Now, you could re-write this as:

viewLoggedInUser : { a | loggedInUserName : UserName, loggedInEmail : Email } -> Html msg
viewLoggedInUser model =
    div
        [ class "logged-in-user" ]
        [ text model.loggedInUserName
        , text model.loggedInEmail
        , text " ("
        , text ")"
        ]

All good, either is fine. Now suppose you decide that you don’t need to show the email address, the user knows their own email address probably. In the first first version you’ll modify the code to:

viewLoggedInUser : UserName -> Email -> Html msg
viewLoggedInUser userName email =
    div
        [ class "logged-in-user" ]
        [ text username
        ]

This will give you a warning about an unused parameter email. Now if you fix this, you’ll also have to fix any call sites. The second version has the nice property that you can remove the requirement that the (single) argument has a field loggedInEmail and you do not need to change any of the call sites:

viewLoggedInUser : { a | loggedInUserName : UserName, loggedInEmail : Email } -> Html msg
viewLoggedInUser model =
    div
        [ class "logged-in-user" ]
        [ text loggedInUserName
        ]

However, the mild wrinkle is that, in contrast to separate function arguments, the compiler itself will not warn you about unneeded constraints. You can fix this a bit by using unpacking arguments syntax:

viewLoggedInUser : { a | loggedInUserName : UserName, loggedInEmail : Email } -> Html msg
viewLoggedInUser { loggedInUserName, loggedInEmail } =
    div
        [ class "logged-in-user" ]
        [ text loggedInUserName
        , text loggedInEmail
        , text " ("
        , text ")"
        ]

Now if you remove the use of loggedInEmail you’ll again get a warning, it won’t specifically warn you to update the type signature, so you can still make the mistake of just removing the unnecessary name, changing it to the following definition which will give you no warning:

viewLoggedInUser : { a | loggedInUserName : UserName, loggedInEmail : Email } -> Html msg
viewLoggedInUser { loggedInUserName } =
    div
        [ class "logged-in-user" ]
        [ text loggedInUserName
        ]

Unnecessary derived (non-local) constraints

Worse than this, sometimes your contraint didn’t involve any name used in the current function, but in one that you call. In this example, one call site might be:

viewUserBar : { a | loggedInUserName : UserName, loggedInEmail : Email, loggedInProfileImage : Image } -> Html msg
viewUserBar model =
    div
        [ class "user-bar" ]
        [ viewLoggedInUser model
        , viewImage model.loggedInProfileImage 
        , logoutButton
        ]

Now the constraint on the model in the viewUserBar requires a loggedInEmail field only because there is such a constraint on viewLoggedInUser which is called.
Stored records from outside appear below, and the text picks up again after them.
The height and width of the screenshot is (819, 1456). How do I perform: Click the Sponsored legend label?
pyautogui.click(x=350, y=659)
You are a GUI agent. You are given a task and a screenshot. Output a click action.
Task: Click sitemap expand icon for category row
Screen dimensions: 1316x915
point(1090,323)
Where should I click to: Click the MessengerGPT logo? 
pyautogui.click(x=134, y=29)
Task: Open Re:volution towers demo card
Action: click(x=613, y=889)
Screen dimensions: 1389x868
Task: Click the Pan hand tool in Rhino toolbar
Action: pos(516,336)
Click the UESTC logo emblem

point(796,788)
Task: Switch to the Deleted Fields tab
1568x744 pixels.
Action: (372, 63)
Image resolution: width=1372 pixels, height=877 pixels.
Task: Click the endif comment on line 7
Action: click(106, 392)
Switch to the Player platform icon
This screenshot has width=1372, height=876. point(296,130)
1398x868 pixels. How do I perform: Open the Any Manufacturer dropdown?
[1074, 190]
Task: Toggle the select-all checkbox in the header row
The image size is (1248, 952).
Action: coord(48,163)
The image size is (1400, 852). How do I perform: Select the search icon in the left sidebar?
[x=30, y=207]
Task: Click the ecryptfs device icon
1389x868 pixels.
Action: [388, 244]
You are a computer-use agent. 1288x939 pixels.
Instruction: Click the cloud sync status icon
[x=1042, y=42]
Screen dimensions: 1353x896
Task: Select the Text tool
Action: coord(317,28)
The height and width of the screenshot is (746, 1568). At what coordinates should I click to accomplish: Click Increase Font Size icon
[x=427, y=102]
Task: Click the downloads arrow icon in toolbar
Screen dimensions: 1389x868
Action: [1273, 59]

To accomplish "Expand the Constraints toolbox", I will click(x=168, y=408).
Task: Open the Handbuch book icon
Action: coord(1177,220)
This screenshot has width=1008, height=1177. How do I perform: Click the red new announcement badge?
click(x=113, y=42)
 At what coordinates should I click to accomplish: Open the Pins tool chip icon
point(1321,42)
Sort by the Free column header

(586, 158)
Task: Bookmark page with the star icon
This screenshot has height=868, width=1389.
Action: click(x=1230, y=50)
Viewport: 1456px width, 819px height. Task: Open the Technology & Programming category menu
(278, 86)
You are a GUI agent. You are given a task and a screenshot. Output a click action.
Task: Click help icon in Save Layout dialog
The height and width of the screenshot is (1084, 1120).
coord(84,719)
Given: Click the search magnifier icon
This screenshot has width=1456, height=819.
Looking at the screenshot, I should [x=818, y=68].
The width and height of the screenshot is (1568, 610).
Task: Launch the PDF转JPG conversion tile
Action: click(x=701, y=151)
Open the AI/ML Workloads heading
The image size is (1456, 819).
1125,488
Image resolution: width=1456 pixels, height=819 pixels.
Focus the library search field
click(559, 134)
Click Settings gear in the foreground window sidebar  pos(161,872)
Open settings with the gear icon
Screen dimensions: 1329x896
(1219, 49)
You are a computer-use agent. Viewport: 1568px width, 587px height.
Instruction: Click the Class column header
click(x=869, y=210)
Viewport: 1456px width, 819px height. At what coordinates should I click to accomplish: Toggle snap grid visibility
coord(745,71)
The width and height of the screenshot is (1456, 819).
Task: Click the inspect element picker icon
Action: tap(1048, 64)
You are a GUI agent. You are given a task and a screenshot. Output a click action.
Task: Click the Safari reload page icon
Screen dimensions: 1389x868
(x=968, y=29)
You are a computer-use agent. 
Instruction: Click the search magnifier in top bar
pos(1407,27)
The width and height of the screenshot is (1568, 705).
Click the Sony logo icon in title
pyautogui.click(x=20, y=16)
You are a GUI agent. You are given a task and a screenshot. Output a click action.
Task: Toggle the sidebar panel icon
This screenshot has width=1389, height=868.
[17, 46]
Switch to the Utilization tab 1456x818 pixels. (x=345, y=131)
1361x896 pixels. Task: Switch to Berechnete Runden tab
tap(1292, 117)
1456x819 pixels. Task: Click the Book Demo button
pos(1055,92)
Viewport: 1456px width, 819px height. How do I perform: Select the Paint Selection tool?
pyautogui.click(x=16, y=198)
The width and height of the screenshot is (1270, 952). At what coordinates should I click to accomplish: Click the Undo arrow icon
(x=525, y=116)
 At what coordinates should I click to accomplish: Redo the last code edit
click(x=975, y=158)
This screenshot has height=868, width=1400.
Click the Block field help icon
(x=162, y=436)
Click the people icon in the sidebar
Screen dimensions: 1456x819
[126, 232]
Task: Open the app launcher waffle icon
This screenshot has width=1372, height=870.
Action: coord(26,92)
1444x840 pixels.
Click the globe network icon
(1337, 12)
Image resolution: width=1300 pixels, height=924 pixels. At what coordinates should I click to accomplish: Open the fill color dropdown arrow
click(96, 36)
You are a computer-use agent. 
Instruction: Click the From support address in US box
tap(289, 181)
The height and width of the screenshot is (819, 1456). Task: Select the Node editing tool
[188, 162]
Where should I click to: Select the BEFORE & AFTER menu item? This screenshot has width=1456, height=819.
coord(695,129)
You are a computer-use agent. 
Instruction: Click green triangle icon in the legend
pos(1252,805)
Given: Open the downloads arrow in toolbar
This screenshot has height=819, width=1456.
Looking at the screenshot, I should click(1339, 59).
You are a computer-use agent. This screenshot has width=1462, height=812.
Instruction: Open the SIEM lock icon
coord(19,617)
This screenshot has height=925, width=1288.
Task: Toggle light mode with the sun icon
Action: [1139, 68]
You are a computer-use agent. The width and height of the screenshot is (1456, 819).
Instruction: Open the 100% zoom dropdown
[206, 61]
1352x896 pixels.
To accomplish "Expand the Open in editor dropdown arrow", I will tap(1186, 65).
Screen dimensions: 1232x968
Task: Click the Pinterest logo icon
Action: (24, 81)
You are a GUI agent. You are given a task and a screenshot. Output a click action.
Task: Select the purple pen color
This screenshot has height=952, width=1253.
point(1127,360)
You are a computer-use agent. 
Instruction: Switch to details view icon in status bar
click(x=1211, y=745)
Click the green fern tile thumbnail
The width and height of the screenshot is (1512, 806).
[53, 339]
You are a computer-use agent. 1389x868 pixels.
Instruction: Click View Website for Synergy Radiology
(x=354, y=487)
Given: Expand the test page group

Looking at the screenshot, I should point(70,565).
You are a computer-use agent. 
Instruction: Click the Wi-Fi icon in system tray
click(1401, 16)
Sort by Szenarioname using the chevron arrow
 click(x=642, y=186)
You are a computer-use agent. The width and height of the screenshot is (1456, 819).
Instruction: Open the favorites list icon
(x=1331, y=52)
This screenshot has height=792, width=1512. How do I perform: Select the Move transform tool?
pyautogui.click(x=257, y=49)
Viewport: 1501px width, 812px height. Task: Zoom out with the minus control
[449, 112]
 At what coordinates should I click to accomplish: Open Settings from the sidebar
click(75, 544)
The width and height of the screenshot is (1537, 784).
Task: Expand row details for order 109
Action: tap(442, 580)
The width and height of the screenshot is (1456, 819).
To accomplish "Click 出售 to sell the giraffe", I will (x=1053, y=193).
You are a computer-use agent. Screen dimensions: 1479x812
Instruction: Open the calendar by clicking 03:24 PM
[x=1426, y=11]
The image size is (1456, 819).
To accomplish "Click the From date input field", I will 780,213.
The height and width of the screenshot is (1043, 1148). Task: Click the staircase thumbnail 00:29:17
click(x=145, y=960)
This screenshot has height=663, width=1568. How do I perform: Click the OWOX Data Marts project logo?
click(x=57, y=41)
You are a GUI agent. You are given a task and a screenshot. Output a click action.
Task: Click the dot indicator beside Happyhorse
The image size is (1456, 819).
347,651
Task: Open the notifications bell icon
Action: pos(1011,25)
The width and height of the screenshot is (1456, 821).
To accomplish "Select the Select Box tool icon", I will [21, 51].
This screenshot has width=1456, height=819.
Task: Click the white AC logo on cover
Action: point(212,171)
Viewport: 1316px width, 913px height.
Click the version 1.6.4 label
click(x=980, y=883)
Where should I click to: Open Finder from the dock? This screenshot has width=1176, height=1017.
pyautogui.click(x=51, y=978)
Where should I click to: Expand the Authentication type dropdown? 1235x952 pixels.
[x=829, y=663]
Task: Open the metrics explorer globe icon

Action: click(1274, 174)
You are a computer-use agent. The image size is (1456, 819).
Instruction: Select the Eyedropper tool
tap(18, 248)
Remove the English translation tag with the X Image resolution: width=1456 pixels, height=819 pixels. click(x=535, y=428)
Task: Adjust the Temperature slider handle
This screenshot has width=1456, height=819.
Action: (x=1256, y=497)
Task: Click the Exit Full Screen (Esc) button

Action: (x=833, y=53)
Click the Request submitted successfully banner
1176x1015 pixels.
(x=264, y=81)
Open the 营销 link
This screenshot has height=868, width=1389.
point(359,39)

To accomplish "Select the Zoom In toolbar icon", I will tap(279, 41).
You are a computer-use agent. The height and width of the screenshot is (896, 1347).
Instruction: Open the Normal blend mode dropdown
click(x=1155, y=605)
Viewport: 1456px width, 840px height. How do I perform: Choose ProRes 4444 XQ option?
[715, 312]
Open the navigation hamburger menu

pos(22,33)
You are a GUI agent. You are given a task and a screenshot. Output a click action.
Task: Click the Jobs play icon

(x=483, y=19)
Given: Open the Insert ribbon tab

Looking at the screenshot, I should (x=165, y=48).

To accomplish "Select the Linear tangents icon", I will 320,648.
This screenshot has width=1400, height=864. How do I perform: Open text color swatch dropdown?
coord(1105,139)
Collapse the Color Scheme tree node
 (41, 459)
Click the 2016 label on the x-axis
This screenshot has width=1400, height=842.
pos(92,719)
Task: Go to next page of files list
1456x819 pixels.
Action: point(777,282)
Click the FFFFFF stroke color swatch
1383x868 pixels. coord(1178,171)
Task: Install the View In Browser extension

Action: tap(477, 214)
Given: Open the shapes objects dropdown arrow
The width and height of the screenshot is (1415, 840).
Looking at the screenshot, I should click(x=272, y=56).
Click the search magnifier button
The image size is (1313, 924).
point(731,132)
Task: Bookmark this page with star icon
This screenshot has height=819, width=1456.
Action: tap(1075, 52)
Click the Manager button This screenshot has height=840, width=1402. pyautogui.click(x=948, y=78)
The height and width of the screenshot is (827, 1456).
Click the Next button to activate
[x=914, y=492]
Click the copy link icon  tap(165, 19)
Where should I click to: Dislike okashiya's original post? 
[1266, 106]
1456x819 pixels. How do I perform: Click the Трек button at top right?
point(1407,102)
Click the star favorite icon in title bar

If you update viewLoggedInUser so that that it is no longer a requirement nothing helps you to clean up the constraint here.

Once again, you can mitigate this, this time by using a type alias something like:

type alias LoggedInUserModel a =
    { a 
        | loggedInUserName : UserName
        , loggedInEmail : Email
        }
viewLoggedInUser : LoggedInUserModel a -> Html msg
...

viewUserBar : LoggedInUserModel { a | loggedInProfileImage : Image } -> Html msg
...

Still, I find that all of this can mean that your function constraints become a bit unmaintained, to the point that eventually you can end up with what seems to be a cycle of dependencies but that cycle can be broken easily because one part of the cycle is not required.

I do not have a solution for this, it would be great if the compiler warned about unnecessary constraints. Otherwse I guess it would be possible to write an elm-review rule for this, but it would be hard, because you would essentially have to write a type inference engine.

Conclusion

I nevertheless recommend using extensible record syntax to narrow the type of your function arguments. Try to be conscientious and use type aliases where possible, but it does mean coming up with a bunch of extra names. Additionally I guess using record pattern matching syntax can help keep the constraints in check a bit. (I personally prefer not to use record pattern matching syntax but I’m not sure why, I have no rational reason for that I just prefer using dot to access the fields).